Clinical Therapeutics 2016 September
PURPOSE: Obesity is recognized to be a risk factor for acute bacterial skin and skin structure infections (ABSSSIs) that are associated with methicillin-resistant Staphylococcus aureus (MRSA). Several new antimicrobial agents have been introduced to treat MRSA-related ABSSSI and are dosed with and without regard to weight. This review seeks to explain the pharmacokinetic and pharmacodynamic (PK-PD) rationale for initial and maintenance dosage selection of these newer agents in obese adults.

METHODS: A PubMed search was performed using the key words obese or obesity, pharmacokinetics, and the name of each MRSA active drug evaluated in this review. Major themes were identified through a review of this literature. A synopsis of key findings from population PK studies (including reference sources) and independent studies of the PK properties of each new MRSA active agent used to treat ABSSIs were reviewed to derive practical dosing considerations.

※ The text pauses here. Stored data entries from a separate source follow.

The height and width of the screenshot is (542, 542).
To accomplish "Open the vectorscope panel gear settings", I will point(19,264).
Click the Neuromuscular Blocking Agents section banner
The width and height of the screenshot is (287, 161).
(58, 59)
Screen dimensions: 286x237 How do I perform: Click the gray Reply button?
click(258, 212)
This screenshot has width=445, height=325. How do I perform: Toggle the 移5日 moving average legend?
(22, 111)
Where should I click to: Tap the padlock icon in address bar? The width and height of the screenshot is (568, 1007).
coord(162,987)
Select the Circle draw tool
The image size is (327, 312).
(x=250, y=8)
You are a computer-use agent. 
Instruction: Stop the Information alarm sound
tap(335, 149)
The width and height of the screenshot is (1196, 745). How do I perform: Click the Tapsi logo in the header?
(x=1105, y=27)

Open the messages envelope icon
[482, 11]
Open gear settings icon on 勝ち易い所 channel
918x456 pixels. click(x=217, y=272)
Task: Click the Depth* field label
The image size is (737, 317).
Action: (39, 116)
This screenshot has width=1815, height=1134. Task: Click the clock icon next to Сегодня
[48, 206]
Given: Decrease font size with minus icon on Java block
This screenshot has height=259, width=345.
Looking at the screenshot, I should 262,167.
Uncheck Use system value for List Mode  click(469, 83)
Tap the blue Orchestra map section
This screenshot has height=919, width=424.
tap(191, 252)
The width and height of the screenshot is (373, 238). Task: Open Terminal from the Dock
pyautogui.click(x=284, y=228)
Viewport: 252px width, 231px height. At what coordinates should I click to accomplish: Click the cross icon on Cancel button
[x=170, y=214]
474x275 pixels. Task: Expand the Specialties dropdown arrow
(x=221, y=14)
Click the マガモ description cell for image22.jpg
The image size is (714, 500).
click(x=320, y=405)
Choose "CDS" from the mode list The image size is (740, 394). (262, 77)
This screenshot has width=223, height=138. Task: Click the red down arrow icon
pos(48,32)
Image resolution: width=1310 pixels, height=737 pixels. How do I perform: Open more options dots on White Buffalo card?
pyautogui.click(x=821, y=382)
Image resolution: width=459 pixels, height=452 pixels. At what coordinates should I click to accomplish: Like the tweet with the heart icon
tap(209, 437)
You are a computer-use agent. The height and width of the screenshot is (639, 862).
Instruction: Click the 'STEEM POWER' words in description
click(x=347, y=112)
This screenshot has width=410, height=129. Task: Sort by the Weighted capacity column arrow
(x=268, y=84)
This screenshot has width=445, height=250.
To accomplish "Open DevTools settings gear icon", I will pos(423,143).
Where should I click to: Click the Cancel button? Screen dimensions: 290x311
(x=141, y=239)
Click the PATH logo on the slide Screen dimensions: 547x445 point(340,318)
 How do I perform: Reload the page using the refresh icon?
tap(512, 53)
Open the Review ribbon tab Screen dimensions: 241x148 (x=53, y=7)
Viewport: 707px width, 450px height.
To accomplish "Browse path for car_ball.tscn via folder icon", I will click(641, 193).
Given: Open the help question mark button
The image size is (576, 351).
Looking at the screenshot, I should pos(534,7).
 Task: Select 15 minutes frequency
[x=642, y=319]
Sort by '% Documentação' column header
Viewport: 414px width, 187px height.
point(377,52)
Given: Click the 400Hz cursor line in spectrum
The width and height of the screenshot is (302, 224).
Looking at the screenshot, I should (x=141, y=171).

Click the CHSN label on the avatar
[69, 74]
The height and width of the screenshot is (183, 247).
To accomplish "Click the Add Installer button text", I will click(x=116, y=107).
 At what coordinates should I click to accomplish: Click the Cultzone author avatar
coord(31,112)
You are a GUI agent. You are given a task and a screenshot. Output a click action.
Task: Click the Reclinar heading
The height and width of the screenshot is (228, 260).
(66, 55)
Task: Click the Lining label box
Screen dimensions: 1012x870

FINDINGS: Clinical trials of ABSSSIs have increasingly incorporated individuals across a wide body size spectrum. This inclusion of obese adults has been reflected in population PK analyses that have permitted the evaluation of weight and other body size descriptors. In general, the volume of distribution is higher in obese patients, suggesting the need for higher initial (loading) doses if PK bioequivalence is desired. Less certainty exists with selection of a higher maintenance dose, especially for antimicrobial agents with time-dependent PK-PD properties. Selection of higher maintenance doses through alternate scaling approaches in obese patients can be justified on an individual clinical basis.

IMPLICATIONS: Maintenance dose modification of several MRSA-targeted anti-infective agents is unlikely to be necessary in obese patients and should be capped if dosed on total weight or this higher dose justified with therapeutic drug monitoring.